**Exercise aim**
Begin with the line containing "You are a GUI" and copy every line after it to the end of the entries, exactly, leaving out the lines before it.

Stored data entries

·····

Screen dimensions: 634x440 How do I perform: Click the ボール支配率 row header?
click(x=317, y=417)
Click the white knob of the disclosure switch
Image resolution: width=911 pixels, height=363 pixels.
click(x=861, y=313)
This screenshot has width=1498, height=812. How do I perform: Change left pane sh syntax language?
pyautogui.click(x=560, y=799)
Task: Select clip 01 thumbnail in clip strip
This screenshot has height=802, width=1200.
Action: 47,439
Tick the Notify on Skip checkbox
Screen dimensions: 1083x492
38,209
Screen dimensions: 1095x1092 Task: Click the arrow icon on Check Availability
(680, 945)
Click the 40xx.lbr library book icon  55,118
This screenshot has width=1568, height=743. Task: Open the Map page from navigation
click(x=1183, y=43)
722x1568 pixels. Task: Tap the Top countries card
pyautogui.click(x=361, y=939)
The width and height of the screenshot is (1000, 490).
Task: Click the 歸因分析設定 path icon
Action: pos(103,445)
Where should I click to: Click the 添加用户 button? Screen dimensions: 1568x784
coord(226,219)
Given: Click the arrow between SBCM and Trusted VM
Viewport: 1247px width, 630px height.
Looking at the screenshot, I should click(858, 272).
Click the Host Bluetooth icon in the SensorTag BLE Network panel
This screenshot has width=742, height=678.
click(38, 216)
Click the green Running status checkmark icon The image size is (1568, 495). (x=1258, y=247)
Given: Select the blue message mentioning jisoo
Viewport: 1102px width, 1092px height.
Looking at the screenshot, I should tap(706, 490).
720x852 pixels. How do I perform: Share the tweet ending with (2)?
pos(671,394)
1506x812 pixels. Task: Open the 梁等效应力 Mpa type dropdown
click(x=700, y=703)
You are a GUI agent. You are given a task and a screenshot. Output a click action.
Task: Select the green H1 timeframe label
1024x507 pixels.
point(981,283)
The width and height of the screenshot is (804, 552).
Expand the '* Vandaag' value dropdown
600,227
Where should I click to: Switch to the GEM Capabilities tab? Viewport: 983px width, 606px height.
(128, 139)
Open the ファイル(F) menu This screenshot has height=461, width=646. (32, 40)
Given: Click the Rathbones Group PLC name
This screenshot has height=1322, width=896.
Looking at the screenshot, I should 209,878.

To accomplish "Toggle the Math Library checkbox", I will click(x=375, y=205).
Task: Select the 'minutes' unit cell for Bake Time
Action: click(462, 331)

·····

**Output below**
You are a GUI agent. You are given a task and a screenshot. Output a click action.
Task: Select the green H1 timeframe label
1024x507 pixels.
point(981,283)
The width and height of the screenshot is (804, 552).
Expand the '* Vandaag' value dropdown
600,227
Where should I click to: Switch to the GEM Capabilities tab? Viewport: 983px width, 606px height.
(128, 139)
Open the ファイル(F) menu This screenshot has height=461, width=646. (32, 40)
Given: Click the Rathbones Group PLC name
This screenshot has height=1322, width=896.
Looking at the screenshot, I should 209,878.

To accomplish "Toggle the Math Library checkbox", I will click(x=375, y=205).
Task: Select the 'minutes' unit cell for Bake Time
Action: click(462, 331)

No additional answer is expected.